▸ **What the task requires**
Show, from the records below, all lines that contain the word "next".
START Dataset extract
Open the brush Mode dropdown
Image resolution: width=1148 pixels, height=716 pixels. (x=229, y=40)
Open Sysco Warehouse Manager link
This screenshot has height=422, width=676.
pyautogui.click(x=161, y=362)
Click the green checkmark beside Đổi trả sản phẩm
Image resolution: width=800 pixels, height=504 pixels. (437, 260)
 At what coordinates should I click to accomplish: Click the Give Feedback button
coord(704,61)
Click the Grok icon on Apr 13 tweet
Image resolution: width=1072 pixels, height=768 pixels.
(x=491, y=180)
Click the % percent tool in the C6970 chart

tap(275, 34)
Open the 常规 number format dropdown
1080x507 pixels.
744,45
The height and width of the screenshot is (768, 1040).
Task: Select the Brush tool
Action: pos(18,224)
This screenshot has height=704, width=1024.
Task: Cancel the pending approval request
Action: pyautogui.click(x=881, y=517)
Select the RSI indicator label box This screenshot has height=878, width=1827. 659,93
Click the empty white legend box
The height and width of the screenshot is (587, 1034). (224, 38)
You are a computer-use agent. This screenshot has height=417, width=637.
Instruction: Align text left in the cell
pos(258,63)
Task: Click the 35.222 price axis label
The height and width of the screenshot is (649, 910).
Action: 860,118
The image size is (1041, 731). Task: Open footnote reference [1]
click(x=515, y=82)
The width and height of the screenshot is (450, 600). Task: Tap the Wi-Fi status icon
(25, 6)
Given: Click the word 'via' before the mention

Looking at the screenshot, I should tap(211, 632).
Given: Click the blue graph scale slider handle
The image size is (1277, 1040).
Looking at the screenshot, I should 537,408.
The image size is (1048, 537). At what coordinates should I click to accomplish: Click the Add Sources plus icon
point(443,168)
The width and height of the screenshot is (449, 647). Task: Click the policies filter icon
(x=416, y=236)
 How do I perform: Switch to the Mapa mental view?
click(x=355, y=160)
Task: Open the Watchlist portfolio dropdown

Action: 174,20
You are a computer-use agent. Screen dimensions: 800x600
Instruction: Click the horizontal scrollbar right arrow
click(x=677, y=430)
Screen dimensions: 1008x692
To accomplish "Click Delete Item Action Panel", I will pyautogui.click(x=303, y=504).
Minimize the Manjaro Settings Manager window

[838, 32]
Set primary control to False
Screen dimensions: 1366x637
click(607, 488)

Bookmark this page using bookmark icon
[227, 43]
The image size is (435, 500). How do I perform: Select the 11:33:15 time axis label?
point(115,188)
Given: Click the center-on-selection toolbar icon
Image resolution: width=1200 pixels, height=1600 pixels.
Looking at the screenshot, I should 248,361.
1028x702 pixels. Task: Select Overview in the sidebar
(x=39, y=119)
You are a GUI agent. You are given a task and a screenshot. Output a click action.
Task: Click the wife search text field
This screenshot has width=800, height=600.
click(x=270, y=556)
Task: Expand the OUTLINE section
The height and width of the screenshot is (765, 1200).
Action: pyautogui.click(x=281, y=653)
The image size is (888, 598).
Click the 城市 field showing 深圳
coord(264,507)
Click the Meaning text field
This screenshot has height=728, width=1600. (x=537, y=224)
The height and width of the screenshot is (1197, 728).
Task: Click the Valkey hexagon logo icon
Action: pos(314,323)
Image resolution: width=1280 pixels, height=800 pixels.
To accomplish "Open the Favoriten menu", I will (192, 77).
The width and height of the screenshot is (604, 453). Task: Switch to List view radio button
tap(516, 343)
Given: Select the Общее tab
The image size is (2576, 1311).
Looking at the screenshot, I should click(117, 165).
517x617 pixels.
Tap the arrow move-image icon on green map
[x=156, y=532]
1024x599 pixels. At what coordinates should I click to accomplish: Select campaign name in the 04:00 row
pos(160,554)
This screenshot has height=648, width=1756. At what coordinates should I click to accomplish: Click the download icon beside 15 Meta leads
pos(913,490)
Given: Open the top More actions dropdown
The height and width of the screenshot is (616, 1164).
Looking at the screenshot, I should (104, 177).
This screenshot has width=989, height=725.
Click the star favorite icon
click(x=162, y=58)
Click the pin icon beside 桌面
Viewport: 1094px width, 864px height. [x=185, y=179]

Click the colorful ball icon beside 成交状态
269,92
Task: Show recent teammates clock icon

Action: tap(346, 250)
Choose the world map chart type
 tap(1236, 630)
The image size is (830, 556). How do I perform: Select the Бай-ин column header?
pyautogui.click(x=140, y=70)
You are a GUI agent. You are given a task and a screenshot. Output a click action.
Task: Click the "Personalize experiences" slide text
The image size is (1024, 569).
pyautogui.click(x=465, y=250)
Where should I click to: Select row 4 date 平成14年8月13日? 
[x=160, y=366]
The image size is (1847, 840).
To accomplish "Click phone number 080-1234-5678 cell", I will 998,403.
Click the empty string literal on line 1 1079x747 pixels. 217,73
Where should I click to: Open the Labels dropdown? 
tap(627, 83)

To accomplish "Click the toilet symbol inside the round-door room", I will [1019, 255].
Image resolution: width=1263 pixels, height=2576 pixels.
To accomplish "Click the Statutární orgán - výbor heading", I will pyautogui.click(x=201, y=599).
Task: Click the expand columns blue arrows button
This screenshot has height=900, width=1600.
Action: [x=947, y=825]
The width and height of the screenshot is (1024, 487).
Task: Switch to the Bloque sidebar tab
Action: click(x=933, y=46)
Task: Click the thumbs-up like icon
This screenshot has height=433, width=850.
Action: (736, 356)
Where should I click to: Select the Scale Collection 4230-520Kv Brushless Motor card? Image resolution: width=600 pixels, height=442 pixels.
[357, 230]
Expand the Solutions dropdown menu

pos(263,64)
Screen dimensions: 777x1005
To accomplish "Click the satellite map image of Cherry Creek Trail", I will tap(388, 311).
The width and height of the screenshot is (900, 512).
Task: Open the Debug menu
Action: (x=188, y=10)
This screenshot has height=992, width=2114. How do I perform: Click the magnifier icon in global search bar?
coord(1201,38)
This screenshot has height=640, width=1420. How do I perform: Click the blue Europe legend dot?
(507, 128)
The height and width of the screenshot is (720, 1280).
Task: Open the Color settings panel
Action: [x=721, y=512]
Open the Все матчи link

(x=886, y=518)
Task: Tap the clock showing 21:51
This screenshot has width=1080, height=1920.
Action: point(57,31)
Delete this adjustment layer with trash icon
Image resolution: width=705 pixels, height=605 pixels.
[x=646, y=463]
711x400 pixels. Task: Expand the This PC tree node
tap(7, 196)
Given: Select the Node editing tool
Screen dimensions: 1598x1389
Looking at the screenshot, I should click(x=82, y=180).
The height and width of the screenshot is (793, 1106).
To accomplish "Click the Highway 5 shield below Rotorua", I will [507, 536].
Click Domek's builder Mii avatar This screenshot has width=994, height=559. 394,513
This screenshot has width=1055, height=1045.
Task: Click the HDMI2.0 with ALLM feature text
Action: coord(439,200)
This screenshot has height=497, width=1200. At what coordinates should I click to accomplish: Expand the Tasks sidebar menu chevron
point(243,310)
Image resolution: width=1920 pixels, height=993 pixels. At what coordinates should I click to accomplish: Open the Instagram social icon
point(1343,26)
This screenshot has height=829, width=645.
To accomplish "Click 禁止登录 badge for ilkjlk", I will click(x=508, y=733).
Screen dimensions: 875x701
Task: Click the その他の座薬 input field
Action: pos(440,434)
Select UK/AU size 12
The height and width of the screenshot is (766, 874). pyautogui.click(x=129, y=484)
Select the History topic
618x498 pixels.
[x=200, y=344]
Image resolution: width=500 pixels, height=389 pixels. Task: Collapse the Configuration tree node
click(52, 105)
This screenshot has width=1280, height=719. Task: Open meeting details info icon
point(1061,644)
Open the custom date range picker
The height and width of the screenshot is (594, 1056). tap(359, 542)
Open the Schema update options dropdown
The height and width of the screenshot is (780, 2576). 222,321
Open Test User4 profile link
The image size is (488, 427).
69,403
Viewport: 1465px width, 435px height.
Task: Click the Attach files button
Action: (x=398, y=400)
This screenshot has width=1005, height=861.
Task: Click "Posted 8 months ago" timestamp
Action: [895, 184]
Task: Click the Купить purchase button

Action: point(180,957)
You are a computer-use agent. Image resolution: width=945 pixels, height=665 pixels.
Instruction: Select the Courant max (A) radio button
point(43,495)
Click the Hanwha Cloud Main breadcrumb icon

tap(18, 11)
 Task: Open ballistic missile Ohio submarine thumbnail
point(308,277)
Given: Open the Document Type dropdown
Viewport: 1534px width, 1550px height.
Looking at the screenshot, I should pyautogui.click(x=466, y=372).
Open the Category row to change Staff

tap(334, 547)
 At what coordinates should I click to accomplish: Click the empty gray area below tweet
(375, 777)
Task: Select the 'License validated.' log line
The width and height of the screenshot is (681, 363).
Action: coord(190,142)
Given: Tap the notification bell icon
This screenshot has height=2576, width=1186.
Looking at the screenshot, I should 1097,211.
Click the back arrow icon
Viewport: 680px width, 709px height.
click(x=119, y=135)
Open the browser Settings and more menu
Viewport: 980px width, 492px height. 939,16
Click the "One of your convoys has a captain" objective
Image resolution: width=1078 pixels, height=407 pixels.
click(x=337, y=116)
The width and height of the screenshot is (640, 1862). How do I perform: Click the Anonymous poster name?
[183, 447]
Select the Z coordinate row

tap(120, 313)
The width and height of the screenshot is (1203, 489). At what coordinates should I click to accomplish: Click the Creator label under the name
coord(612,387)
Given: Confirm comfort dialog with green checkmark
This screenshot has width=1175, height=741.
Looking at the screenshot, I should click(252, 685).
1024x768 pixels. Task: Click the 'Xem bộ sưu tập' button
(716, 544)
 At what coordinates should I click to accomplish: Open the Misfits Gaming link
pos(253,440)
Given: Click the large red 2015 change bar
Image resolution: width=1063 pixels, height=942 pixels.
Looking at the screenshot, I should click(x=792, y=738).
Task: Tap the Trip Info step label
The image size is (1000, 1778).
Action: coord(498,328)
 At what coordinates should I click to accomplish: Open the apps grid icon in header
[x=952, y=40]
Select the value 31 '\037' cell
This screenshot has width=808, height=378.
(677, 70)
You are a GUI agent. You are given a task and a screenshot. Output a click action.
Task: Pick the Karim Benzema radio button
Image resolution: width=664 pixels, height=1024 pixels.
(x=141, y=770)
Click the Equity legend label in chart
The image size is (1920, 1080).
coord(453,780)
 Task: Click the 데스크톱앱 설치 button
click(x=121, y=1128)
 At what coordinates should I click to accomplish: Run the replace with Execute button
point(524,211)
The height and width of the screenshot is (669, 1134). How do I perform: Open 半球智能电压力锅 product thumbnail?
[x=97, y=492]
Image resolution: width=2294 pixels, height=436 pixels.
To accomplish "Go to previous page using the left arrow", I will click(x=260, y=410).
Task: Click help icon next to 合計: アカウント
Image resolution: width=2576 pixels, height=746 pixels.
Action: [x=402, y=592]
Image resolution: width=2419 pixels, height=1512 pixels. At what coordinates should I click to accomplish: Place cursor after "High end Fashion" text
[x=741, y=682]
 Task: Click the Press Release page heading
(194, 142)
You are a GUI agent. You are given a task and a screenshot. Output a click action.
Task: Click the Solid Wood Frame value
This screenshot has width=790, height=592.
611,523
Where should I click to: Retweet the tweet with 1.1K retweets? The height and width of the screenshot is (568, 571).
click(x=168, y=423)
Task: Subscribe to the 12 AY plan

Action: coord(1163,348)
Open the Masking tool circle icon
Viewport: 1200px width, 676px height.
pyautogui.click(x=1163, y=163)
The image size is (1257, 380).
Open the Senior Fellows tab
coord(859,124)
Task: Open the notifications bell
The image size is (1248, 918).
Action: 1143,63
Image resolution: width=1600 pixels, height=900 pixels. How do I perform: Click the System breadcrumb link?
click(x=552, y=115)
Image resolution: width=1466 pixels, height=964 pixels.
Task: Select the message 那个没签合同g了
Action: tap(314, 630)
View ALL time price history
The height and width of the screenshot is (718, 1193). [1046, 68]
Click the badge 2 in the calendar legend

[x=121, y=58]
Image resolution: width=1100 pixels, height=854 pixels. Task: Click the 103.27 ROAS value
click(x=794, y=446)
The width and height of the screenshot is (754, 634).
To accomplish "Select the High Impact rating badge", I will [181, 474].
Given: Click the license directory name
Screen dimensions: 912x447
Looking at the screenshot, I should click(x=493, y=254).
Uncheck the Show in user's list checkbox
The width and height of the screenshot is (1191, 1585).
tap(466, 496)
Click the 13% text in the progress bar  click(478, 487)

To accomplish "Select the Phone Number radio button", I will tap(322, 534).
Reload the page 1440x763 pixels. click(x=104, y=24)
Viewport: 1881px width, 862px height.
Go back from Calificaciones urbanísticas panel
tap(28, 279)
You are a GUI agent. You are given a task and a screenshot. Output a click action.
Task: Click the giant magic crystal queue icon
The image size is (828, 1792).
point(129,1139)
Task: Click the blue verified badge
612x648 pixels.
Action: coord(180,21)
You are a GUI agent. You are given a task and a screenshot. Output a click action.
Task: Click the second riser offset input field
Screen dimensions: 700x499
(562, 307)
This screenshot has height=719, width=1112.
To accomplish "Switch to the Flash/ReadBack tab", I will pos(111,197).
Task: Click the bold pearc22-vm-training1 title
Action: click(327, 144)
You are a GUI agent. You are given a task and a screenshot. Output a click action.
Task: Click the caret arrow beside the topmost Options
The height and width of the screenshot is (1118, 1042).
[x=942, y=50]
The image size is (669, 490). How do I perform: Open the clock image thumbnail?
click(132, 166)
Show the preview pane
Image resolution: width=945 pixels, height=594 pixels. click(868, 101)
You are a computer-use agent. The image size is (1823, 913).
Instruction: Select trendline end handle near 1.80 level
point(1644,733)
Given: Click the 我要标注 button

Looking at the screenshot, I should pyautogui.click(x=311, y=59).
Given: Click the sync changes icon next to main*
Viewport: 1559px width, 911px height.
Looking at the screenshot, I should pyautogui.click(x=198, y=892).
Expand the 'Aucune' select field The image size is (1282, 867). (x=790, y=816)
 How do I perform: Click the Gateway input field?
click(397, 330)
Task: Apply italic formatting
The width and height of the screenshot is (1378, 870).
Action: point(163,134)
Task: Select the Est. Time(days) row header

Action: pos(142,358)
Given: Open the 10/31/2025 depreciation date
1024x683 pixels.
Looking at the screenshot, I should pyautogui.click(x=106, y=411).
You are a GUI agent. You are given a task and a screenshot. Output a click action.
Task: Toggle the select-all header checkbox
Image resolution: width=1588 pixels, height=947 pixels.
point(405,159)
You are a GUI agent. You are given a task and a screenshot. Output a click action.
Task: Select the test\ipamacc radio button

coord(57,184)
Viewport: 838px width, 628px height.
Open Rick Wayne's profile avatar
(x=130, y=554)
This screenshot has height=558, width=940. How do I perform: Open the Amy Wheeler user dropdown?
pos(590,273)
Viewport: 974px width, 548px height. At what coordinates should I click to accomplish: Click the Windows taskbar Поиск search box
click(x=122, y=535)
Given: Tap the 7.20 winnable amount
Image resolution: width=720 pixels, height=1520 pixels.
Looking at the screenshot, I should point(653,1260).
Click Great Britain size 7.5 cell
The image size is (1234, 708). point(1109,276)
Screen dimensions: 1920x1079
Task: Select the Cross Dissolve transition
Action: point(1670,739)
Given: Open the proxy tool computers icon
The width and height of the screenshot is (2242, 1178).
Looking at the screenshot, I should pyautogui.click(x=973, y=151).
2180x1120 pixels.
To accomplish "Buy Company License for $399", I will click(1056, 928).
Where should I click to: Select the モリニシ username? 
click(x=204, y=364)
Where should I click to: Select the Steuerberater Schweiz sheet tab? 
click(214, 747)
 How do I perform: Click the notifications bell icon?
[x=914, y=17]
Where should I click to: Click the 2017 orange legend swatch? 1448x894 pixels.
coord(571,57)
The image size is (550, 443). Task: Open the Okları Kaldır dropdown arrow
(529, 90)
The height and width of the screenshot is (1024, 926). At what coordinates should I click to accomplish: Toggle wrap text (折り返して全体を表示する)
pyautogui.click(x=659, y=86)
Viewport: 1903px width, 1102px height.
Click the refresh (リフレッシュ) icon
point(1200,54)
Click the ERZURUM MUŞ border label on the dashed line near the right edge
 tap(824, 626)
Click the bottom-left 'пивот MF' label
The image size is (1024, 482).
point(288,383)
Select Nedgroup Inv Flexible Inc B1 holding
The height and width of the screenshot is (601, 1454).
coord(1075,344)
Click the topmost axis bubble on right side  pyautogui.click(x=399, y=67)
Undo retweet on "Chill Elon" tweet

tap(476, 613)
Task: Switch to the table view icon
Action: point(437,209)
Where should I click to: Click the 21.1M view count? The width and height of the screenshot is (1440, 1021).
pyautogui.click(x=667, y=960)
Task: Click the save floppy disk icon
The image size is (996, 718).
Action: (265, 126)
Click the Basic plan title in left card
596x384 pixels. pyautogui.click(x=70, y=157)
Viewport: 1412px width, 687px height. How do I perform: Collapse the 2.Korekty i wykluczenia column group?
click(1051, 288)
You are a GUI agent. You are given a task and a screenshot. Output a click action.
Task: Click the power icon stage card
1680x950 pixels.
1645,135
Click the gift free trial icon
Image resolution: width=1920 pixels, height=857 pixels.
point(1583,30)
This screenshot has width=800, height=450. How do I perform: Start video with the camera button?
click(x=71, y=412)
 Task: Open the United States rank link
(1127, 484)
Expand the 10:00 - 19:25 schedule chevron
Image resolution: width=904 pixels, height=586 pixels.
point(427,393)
END Dataset extract
▸ **Task answer**
Task: Click help icon next to 合計: アカウント
Given: Click the sync changes icon next to main*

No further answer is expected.